3. Airdrop Irrigation: This technology allows the irrigation of crops using only water extracted from the air. Utilizing a turbine intake system, air is channeled underground through a network of piping that quickly cools the air to soil temperature. This process creates an environment with 100% humidity, from which water is then harvested. The water is then stored in an underground container ready to be pumped out via sub-surface drip irrigation hosing.

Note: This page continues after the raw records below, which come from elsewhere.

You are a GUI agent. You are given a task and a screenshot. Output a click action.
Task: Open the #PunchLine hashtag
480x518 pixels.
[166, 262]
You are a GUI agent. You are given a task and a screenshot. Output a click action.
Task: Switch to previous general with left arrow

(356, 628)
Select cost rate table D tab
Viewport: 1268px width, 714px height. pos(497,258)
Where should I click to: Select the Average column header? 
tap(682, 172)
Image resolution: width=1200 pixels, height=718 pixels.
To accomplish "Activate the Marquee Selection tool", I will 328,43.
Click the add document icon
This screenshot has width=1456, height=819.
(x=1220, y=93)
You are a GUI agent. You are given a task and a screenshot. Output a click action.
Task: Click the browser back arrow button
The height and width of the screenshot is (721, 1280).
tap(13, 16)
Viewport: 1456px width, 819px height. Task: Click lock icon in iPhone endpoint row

Innovation has also led to the construction of technology that allows humidity harvesting to support large communities. Such a technology is known as “Aquasphere”. Aquasphere, which can produce around 100,000 liters per day, uses the Water Extractions and Purification technology (W.E.P.S) as a method of extracting water from the air. In an interview with Hisham Fawzi, the creator of Aquasphere, he stated that Aquasphere technology is fully capable to support entire cities. However, unlike the aforementioned techniques, it can be quite costly. Hisham insists that implementing this technology is “not just an investment for the future; it goes deep into the individual’s wellbeing”. “Governments cannot put a price on the wellbeing of its citizens and Aquasphere technology is a way that can reduce the number of human beings affected by diseases contracted from consumption of unclean water” Hisham adds.
What to make of it all:
Humidity harvesting has been adapted to suit the needs of various scenarios. It can be implemented on a small scale where it is used as a source of fresh water to remote villages, and on a big scale where it can be used to provide water to entire communities. Therefore, technologies and techniques such as these have the capacity to significantly improve the availability and access to clean water in water scarce regions like MENA. However, in order for this scenario to become a reality governments and municipalities in different countries must take the initiative to invest heavily in humidity harvesting. Only then can mankind be closer to solving worldwide water scarcity.